Americanah is a novel with great deal of vitally important things to say about the role of race and gender in America juxtaposed with class and gender in Nigeria. What is Americanah? It is the way of being that Nigerians bring back to Nigeria after being in America for a prolonged period of time. In the case of Chimamanda Ngozi Adichie’s character Ifemelu, it is a personal feeling of loneliness and the suspicion that one no longer belongs or fits in either place. Americanah, like most of the novel, is multifaceted, and it is to Adichie’s credit that the novel carries such a firm grasp of dimensions in not only people, but ideas. Yet, it is this very dimension of the novel that is most interesting, as Ifemelu’s feelings of being trapped within what society expects of her or at the very least what she can do within society without truly upsetting the rigid structure that upholds systemic racism are what makes the novel devastating in reflection, as it is a nagging thought as to whether or not Ifemelu accomplishes her goals.
Americanah, to be clear, is the story of Ifemelu and Obinze- though Ifemelu is the major focus of the story- two young lovers in Nigeria who are separated from one another when Ifemelu begins going to school in America and Obinze must stay behind.

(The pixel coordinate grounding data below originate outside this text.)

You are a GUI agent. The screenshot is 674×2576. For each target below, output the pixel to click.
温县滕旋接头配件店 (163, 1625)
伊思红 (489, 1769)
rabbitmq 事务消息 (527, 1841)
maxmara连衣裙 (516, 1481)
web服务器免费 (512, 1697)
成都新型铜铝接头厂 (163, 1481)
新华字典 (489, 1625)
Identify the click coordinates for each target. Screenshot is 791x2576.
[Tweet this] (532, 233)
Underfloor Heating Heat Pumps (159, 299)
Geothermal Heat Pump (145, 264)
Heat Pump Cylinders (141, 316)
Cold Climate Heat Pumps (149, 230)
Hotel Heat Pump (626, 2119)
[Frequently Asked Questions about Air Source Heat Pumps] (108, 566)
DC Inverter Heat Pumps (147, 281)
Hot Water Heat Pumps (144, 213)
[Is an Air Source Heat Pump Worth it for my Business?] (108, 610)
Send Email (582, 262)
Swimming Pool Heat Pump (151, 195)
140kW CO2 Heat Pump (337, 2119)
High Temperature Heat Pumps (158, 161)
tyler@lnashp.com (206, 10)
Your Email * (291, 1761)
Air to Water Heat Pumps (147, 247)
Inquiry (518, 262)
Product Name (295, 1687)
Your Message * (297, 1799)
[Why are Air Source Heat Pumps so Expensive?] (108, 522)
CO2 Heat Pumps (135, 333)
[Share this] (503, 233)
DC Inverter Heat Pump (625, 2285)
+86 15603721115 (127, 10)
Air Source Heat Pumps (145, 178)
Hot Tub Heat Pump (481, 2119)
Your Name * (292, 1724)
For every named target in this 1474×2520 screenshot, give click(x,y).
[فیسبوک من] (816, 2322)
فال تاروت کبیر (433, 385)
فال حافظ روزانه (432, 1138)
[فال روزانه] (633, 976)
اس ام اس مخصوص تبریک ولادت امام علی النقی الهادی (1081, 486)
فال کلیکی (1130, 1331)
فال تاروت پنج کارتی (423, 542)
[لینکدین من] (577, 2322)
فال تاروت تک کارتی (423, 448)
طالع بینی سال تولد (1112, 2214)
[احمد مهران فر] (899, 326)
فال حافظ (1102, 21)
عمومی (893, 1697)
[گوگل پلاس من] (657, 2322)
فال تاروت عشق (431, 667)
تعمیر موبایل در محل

When silence begins to grow between them due to Ifemelu’s inability to talk to Obinze about taking a small job as an escort when she was at the end of her rope financially, they each begin two distinctly different lives, Ifemelu becoming obsessed with the idea of race in America and Obinze moving to England and simply attempting to stay afloat above poverty and keep his residency legal. What is shared between them, even when they do not speak, is a shared experience of all humans: the feeling of not belonging. Both highly intelligent characters, Ifem and Obinze see through people and struggle to stay happy in a world that they cannot truly identify to people as who they truly are: Obinze due to his need to take a fake name to work in England, and Ifem, after finding a job in which she did not have to have a fake name, living a life in which she is surrounded by people who do not tell the truth as she understands it. She begins to see race as this thing that haunts every interaction Americans have.
This haunting is strange to her as a Nigerian, as she never felt her skin color beyond beauty standards until she arrived in America. As her observations and interactions with people begin to mount, she begins a blog in which she describes race relations in America from a “non-American Black’s” perspective. The posts she writes are sprinkled throughout the novel, usually at the end of chapters, with the occasional one in the middle of a chapter if it directly relates to the situation Ifem was most recently dealing with. These posts are incredibly interesting, written without jargon and with clear meaning and challenging intent. Yet, I cannot help but wonder if the structure in which they are present could be used more effectively. Often they simply appear, as from thin air, at the end of a chapter. At times they directly relate to the situation at hand, but other moments, despite how interesting they are, a read may find themselves puzzled as to why the post is necessarily here or there.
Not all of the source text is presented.